States Filing Petitions for Secession

Uh-oh…

Rash of Petitions to Secede

Ok, really there’s not much tangible to this.  A lot of people made up internet petitions for their states to secede peacefully from the union.    The internet petition is probably the most futile and ineffective form of civil engagement out there I can think of.    Despite my lack of faith in internet petitions, I think there is something to this in that the concept of secession has hit the mainstream (the article is from Yahoo and I’ve seen a few things floating around Facebook) and people are talking about it one way or another, even if it is for the idea’s few moments before folks become distracted by something else.   I’m sure the media is running with this one just to have a shocking headline to grab people in rather than actually believing there’s a ton of substance to it.

I do think it’s funny that I posted The 2012 Election and the Elephant Outside the Room the other day and predicted that we’ll see talk of states splitting up by 2016 and viable state secession movements by the 2020 election and it’s already in the mainstream media.   I’m not suggesting that my article had anything to do with the one in the mainstream media by any stroke of imagination, but I’m just commenting on the fact that it didn’t take long to start having the “s” word thrown around in public discourse.   Again, I think there’s not a lot of substance to the article but I’m surprised by how quickly the subject has hit the mainstream.   Maybe my guesses as far as time frame might come a little sooner?    We’ll see.

I see that the Texas petition has something like 23,000 signatures but they’ve always had something of a secessionist movement down there.   I remember driving into Texas on I-35 and being greeted by a billboard from one of the secessionist groups down there.  I’ve heard of a group in South Carolina that wants to create an evangelical Christian republican down there and naturally there’s still some secessionist attitudes floating around the rest of the southern states.   A few western states have petitions and movements, which isn’t too surprising either.   The Iowa one had about a dozen signatures when I saw it a few hours ago.


 

7 comments

  • Joey Miller

    As long as every state that wants to secede is willing to take with it all its nutty evangelicals, I say good riddance!

  • Ryan

    Based on all of the internet comments I’ve seen about this story, that seems to be a good portion of the country’s opinion on the matter, which helps make the case for secession. Maybe our differences as a country are too great now to pretend that we all like each other and are on the same team?

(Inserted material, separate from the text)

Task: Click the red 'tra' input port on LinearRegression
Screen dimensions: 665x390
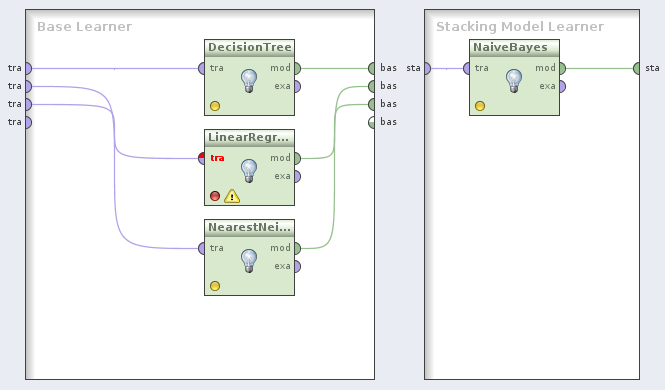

    I know you didn’t say this, but one common thing I’ve been hearing is something along the lines of “yeah, those inbred hillbilly teabagger rednecks in the south” with something like “don’t they know we’re all Americans and have to work together?” in the next breath. Kind of funny.

  • Michael

    Yes, I agree with Ryan that differences in this country are vast, from religion, political views, federal government guiding personal life choices, taxes, etc. It is more than a passing thought here in Texas. I also think a groundswell will make it happen before 2016.

    • William Dickie

      Our differences have been the strength of our country…sort of a checks and balances if you will. But succession will never ever happen. How will those states that succeed deal worth social security, highway and infrastructure issues, and the forming of a military? What would their foreign policies be? Come on, this talk is spurred on by a black in the oval office and nothing else. The deficit can be managed funny how out wasn’t an issue when George W.was in the White House. Change on people – grow the F up.

  • Ryan

    If you don’t think it could happen, please watch this video of the map of Europe and how it changed over a 1000 years and let me know why we’re different. http://www.youtube.com/watch?v=NzF1No9kk3I

    William, I’m not sure exactly who is behind the petitions right now and there could be some “I’m taking my ball and leaving” behind it this year, but if you want my thoughts on why this will be a trend, read this: http://www.americanoikos.com/2012/11/09/the-2012-election-and-the-elephant-outside-the-room/ The Cliff’s notes version: It’s now more or less impossible for a Republican to win the presidency based on sheer demographics and we’ll see a lot more wagon-circling from the red states once they REALLY figure this out. Also, if you look at the widget over there –> we’re 16 trillion dollars in debt. That’s a shitload of money. In fact, it’s so much it’s almost an abstract number that can never be paid back unless we drastically inflate our currency or go very, very, very austere for a long time. In other words, the many people (myself included) don’t think the future looks very rosy for the United States and some people will probably decide to jump ship when things start getting worse.

    Anyways, Social Security is technically a deal between an individual and the United States government and (I think) individuals are still entitled to something based on what they’ve paid in, regardless of where they are. If secession did happen, I would imagine that the US government would be in such dire straits at that point that they wouldn’t honor it. Veterans benefits are the same – if you’ve earned them, you’ve earned them regardless of where you are. As far as running a social security plan (if they chose to do so), that’s easy.

    Highway? Easy. Most states already have a DOT that does most of that anyways. The system is in place for that.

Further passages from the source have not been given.